II domenica di Avvento

Bar 4,36-5.9; Sal 99; Rm 15,1-13; Lc 3,1-18

Mi sembra esista un contrasto tra le prime affermazioni di Giovanni, che suonano in modo molto altisonante (“spianate le strade…”) e la risposta alla domanda “cosa fare?”. Giovanni dice a coloro che riscuotevano le tasse: “siate onesti, non fate gli uomini corrotti”, alla gente normale dice: “aiutate che è nel bisogno” e ai soldati dice: “fate i bravi soldati, non maltrattate la gente, accontentatevi del salario senza saccheggiare…”.
E ci verrebbe da dire: tutto qui? Non dice di fare “grandi cose” o di ribellarsi al potere politico (ingiusto allora come oggi) o di “vivere in monasteri”. Fare il bene con la “b” minuscola. Qualche anno fa, forse quando ero più giovane, avrei trovato troppo poco in questo. Non si può solo fare “le persone educate”, il cristianesimo non è questo. Resta vero, ma oggi mi rendo conto con più chiarezza che “ciò che è ordinario”, l’essere semplicemente persone che quotidianamente provano a fare il bene, appare realmente straordinario. Dico cose semplici: stare con i figli, rinunciare a un po’ di stipendio per loro, coltivare delle amicizie, leggere un libro, parlare con un anziano, rispondere alle mail, lavorare bene per il gusto di fare bene una cosa, chiedere scusa… non preoccuparsi se non si potrà cambiare la macchina o non si potrà andare a sciare… far bene da mangiare, aspettare uno che arriva in ritardo senza imprecare, credere in un matrimonio…

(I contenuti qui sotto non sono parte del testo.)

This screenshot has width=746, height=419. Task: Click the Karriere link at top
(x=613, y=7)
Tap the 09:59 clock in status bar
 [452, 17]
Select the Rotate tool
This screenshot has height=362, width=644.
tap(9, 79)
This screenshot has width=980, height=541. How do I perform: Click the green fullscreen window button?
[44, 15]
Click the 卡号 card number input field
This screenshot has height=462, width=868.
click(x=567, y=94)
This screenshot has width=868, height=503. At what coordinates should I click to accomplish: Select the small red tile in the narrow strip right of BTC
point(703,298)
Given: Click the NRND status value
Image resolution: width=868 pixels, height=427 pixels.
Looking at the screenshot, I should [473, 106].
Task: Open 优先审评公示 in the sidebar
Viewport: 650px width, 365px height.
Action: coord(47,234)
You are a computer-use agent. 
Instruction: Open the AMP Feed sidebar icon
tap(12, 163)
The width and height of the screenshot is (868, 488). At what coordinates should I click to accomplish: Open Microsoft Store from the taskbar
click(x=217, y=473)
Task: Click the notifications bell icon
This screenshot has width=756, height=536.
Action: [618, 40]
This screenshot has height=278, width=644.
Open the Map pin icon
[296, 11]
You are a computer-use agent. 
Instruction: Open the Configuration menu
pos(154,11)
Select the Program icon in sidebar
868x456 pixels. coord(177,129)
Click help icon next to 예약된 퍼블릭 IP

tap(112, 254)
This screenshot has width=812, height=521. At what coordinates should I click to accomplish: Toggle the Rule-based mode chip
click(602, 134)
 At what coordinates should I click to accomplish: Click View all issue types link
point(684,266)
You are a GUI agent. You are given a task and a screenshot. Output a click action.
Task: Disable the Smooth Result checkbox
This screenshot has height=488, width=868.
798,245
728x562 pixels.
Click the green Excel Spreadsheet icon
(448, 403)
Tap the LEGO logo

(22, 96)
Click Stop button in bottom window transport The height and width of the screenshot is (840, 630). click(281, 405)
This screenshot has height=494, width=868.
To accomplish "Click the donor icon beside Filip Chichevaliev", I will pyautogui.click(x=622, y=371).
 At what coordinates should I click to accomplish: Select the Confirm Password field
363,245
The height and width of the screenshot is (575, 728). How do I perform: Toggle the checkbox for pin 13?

Cose davvero semplici, ma diventate oggi difficilissime. Eppure era la base dell’umano (e una volta anche di una felice “convivenza” civile). L’impressione è che si diventi vittime sempre più frustrate e nervose di un sistema che ti toglie il respiro, dove devi correre sempre addietro alle cose, dove ti senti un po’ in pericolo, dove ciò che dai agli altri lo senti con fastidio, pesa, come uno svuotamento personale… Ho degli amici che mi dicono che bisogna andarsene in paesi più poveri del nostro (non paesi di miseria) per uscire dalla “macchina” invisibile che ci stritola… Ma forse è un fuggire.
Perché le cose semplici dell’umano sono diventate così difficili? Perché il bene con la “b” minuscola sembra così faticoso e a volte pure impossibile? Ci sarebbero tante analisi da poter fare su questa “insoddisfazione” latente che oggi facilmente cede alla “rabbia” degli uni sugli altri. Settimana scorsa provavo a indicare una pista di riflessione e se ne potrebbero aggiungere altre. Penso però anche che ci siamo un po’ dimenticati del Signore. Ho impressione che se non lo perdiamo di vista abbiamo più forte la possibilità di “sfilarci” o di “resistere” agli ingranaggi della logica del “progresso” e del “mercato”, e alla fine vivere con meno frustrazioni (per fortuna senza dover essere Dio). Almeno, non avessimo davvero più nulla (finissimo in bancarotta), avremmo degli amici che ci vogliono bene (una compagnia cristiana) e soffriremmo un po’ meno la solitudine. Non sarebbe già uno “spianare la strada”?

Il poeta Argentino Borges scrive una bellissima poesia dove descrive chi è per lui l’uomo “giusto” con la “g” minuscola.

Chi è contento che sulla terra esista la musica.
Due impiegati che in un caffè del Sud giocano in silenzio agli scacchi.
Il tipografo che compone bene questa pagina che forse non gli piace.
Chi accarezza un animale addormentato.
Chi giustifica o vuole giustificare un male che gli hanno fatto.
Chi preferisce che abbiano ragione gli altri.